Columna de opinión de Enrique Calderón, profesor de la especialidad de prevención de riesgos de la USM.
Cada 28 de abril, el mundo se detiene por un instante para reflexionar sobre una promesa tantas veces postergada: que ninguna persona debería arriesgar su salud ni su vida por ganarse la vida. Este año, el Día Mundial de la Seguridad y la Salud en el Trabajo propone mirar hacia el futuro y preguntarnos cómo la digitalización, la inteligencia artificial y otras herramientas tecnológicas pueden ayudarnos a cumplir esa promesa.
Chile no ha estado ajeno a esta conversación. La reciente actualización de su Política Nacional de Seguridad y Salud en el Trabajo, así como la entrada en vigor del nuevo Decreto Supremo N°44 en febrero de este año, marcan un punto de inflexión. Ambas herramientas reconocen explícitamente la importancia de fortalecer la gestión preventiva, integrar a los actores sociales y modernizar los sistemas de control de riesgos laborales. Sin embargo, el gran desafío es cómo traducir estas declaraciones en acciones efectivas que se desplieguen desde las grandes industrias hasta las pequeñas y medianas empresas, donde aún se concentran altas tasas de accidentabilidad y precariedad preventiva.

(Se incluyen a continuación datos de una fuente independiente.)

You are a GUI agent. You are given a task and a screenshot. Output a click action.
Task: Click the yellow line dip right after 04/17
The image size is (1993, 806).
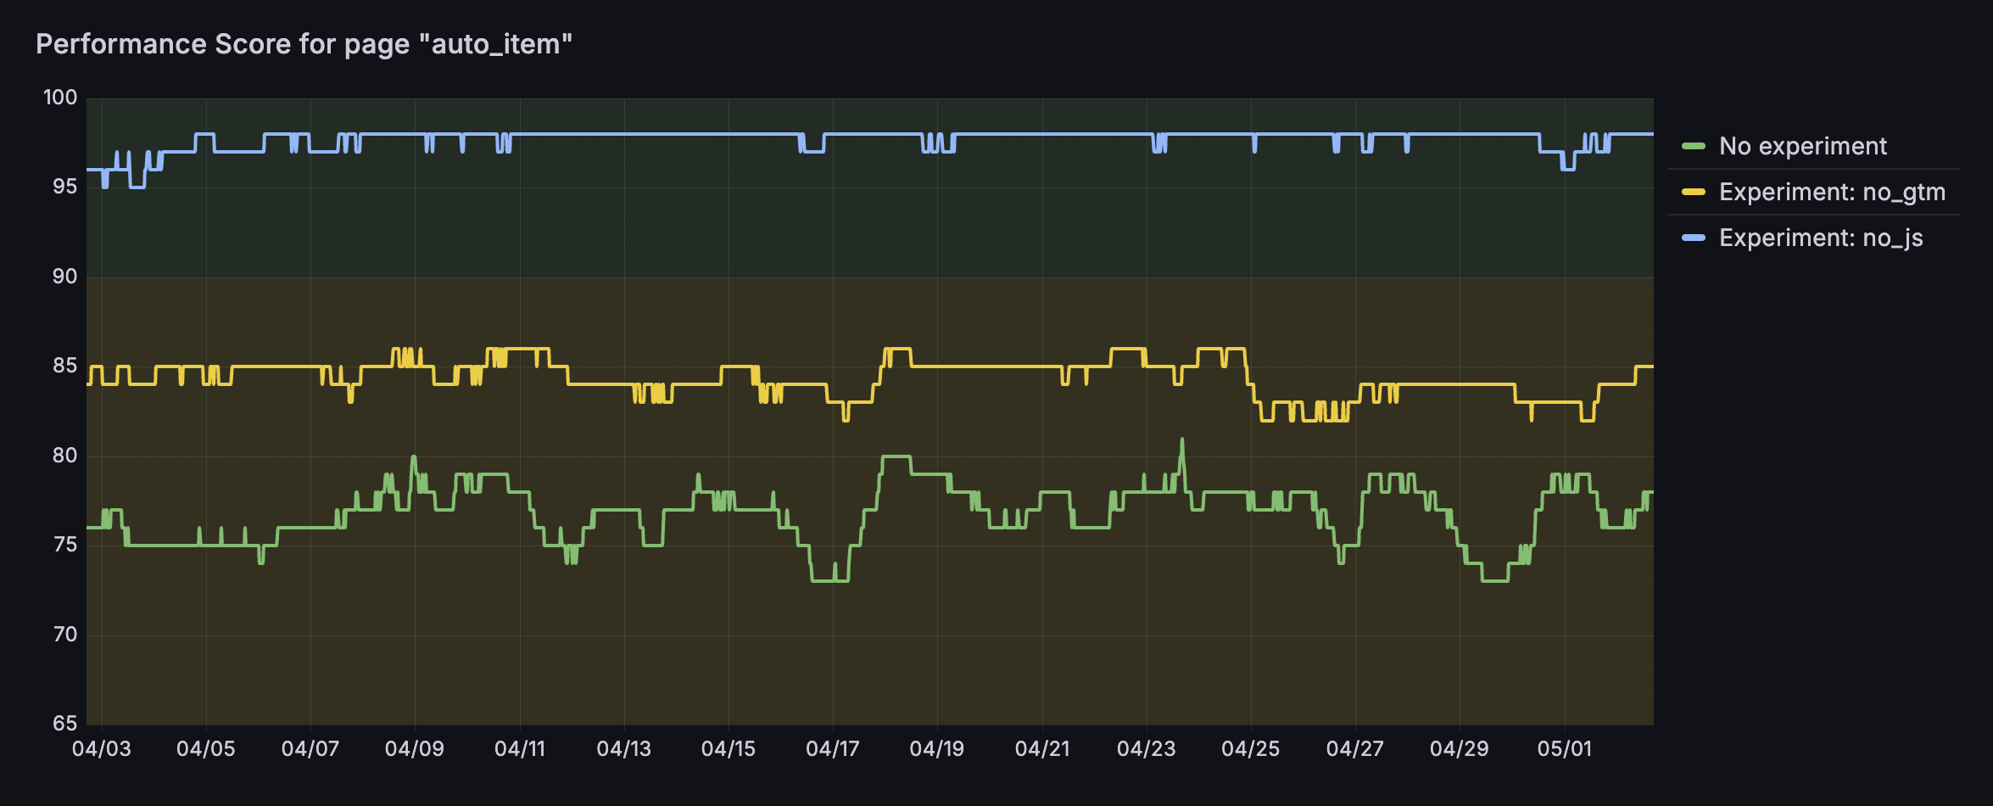(845, 419)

En este contexto, la tecnología se está transformando en una aliada muy poderosa. Sistemas de monitoreo en tiempo real, sensores portátiles que advierten condiciones inseguras, plataformas que automatizan la evaluación de riesgos o algoritmos que predicen situaciones de sobrecarga o fatiga laboral, ya no son parte de una utopía futurista: existen, están disponibles y han demostrado eficacia. Pero su implementación masiva en el país todavía tropieza con barreras estructurales como la desigualdad en el acceso digital, la falta de capacitación técnica o la resistencia cultural al cambio.
Por eso, hablar de innovación en seguridad y salud en el trabajo, no puede limitarse a celebrar nuevas herramientas, implica también repensar nuestras prácticas, redistribuir recursos, reformar incentivos y construir confianzas. Implica, en definitiva, una visión ética: que la tecnología esté al servicio del cuidado, la dignidad y el bienestar de quienes trabajan.
Aprovechar esta transformación digital con sentido preventivo requiere que el Estado fortalezca su rol articulador y fiscalizador, que las empresas incorporen la prevención como parte de su estrategia de sostenibilidad, y que los trabajadores y trabajadoras participen activamente en la identificación de soluciones. Solo así la revolución tecnológica podrá ser también una revolución humana.